### Required task 1
Reproduce every line of the entries below in full, including the text that precedes each answer, but multiply each coordinate in the answers by 2.35 and round to whole numbers, with halves rounded up. Omit the pictures from your reply.

### Article
[start]
Could you post a full debug log, regardless of whether this helps or not.

IanSB commented 5 years ago

No, it's never worked with the PLLA build, just the PLLC and PLLD builds

Here's a debug log of the PI3 hang:

INFO: RGB to HDMI booted
DEBUG: enable_MMU_and_IDCaches
DEBUG: PLLA: 1200.000000
DEBUG: PLLA: PDIV=1 NDIV=62 CTRL=0002103e FRAC=524288 DSI0=256 CORE=2 PER=256 CCP2=256
DEBUG: PLLA: 1200.000000
DEBUG: PLLA: PDIV=1 NDIV=62 CTRL=0002103e FRAC=524288 DSI0=256 CORE=256 PER=4 CCP2=256
DEBUG: Setting up divisor
DEBUG: A GP_CLK1_DIV = 00014000
DEBUG: B GP_CLK1_CTL = 00000096
DEBUG: C GP_CLK1_CTL = 00000084

EDIT:

Can you try commenting out these lines:

That didn't work but it looks like it's hanging up in init_gpclk which is before that anyway

hoglet67 commented 5 years ago

Yes, I agree it's hanging in init_gpclk. So this line is interesting:

DEBUG: B GP_CLK1_CTL = 00000096

(bits 7, 4, 2, 1) That's the initial value of the GPCLK1 control register before we do anything.
[end]
[Word and element locating data]
[start]
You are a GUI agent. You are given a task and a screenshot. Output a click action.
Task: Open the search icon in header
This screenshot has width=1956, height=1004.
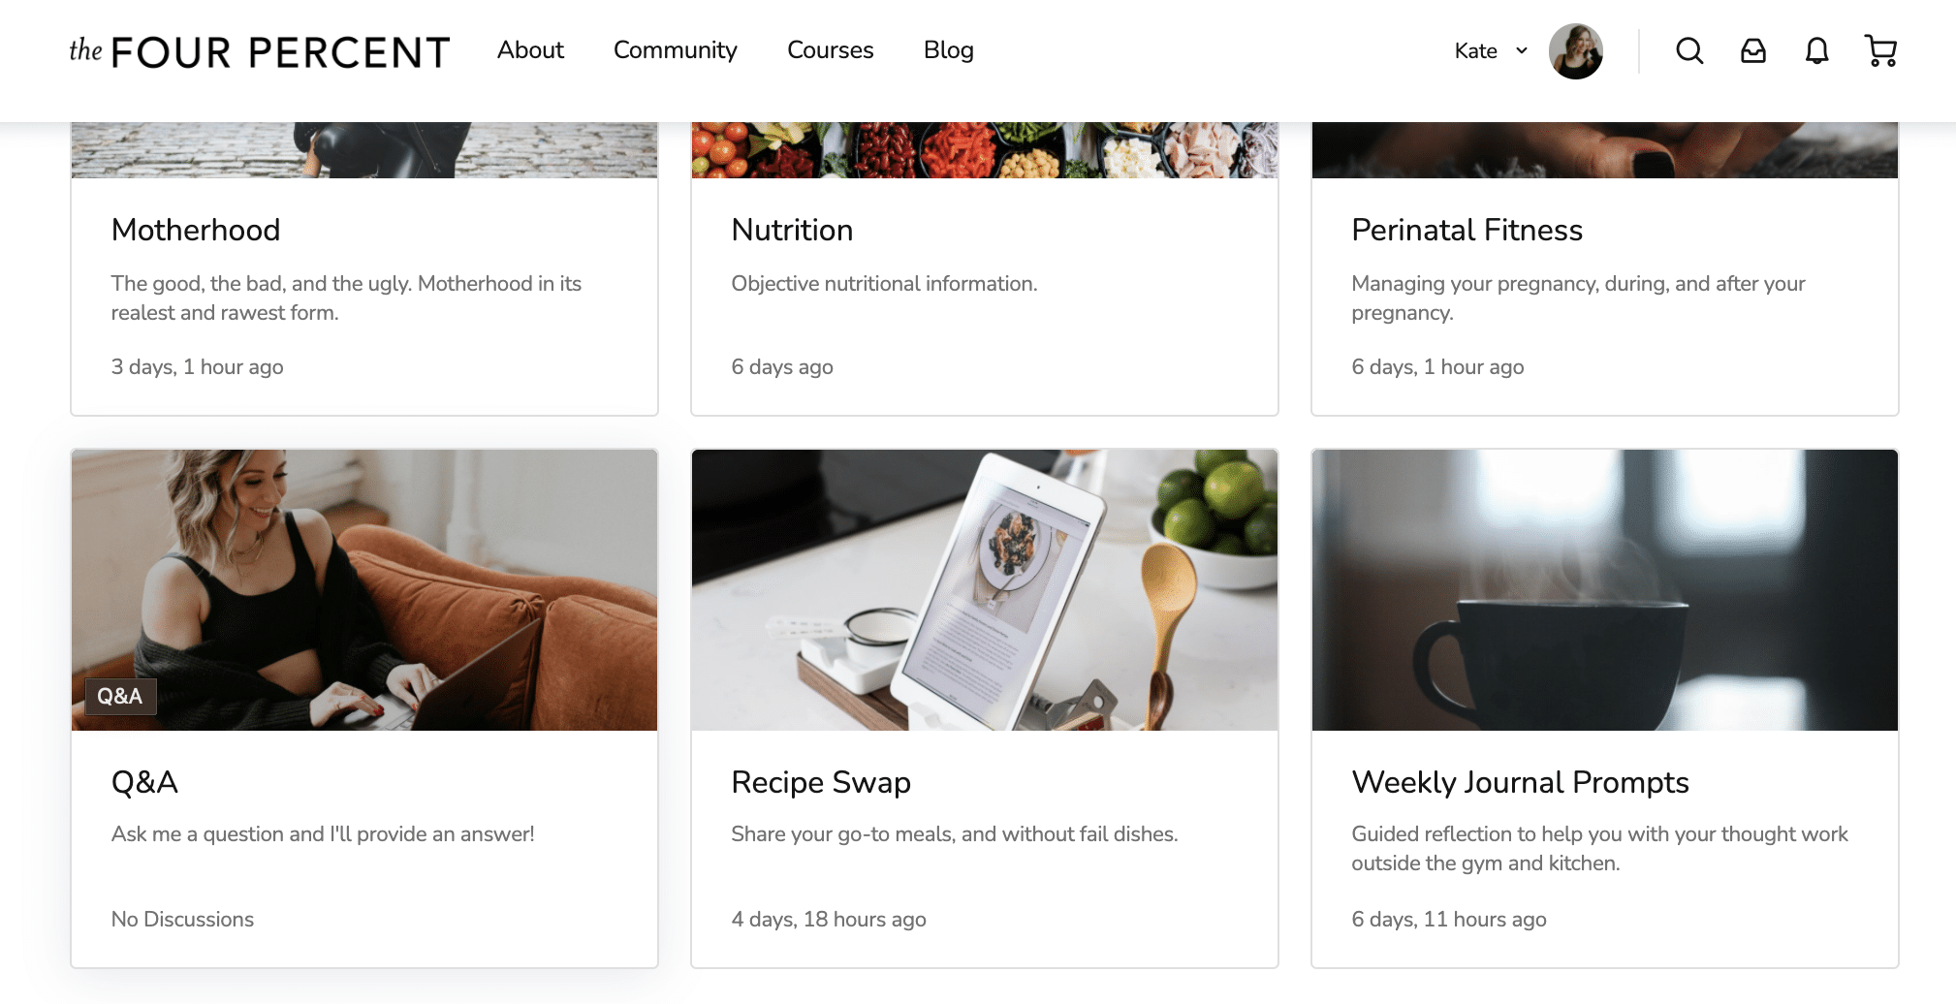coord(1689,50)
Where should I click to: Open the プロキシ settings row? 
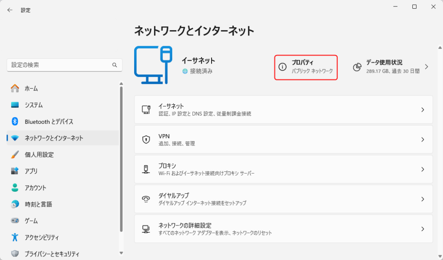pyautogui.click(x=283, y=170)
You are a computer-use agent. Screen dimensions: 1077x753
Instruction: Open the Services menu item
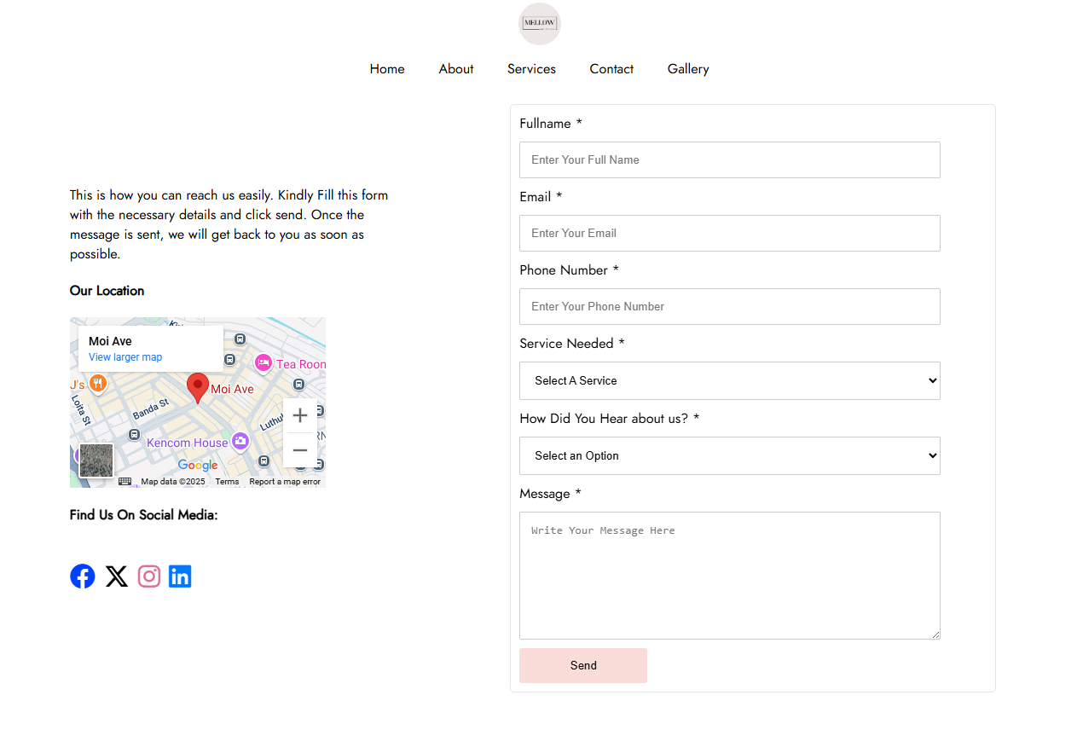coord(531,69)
[end]
### Required task 2
In the forum thread, list every field name assigned a value in the log lines beginning "DEBUG: PLLA: PDIV=1".

### Final answer 1
You are a GUI agent. You are given a task and a screenshot. Output a click action.
Task: Open the search icon in header
This screenshot has width=1956, height=1004.
coord(3969,118)
Where should I click to: Open the プロキシ settings row? 
pyautogui.click(x=665, y=400)
You are a computer-use agent. Screen dimensions: 1077x753
Instruction: Open the Services menu item
coord(1248,162)

### Final answer 2
PDIV, NDIV, CTRL, FRAC, DSI0, CORE, PER, CCP2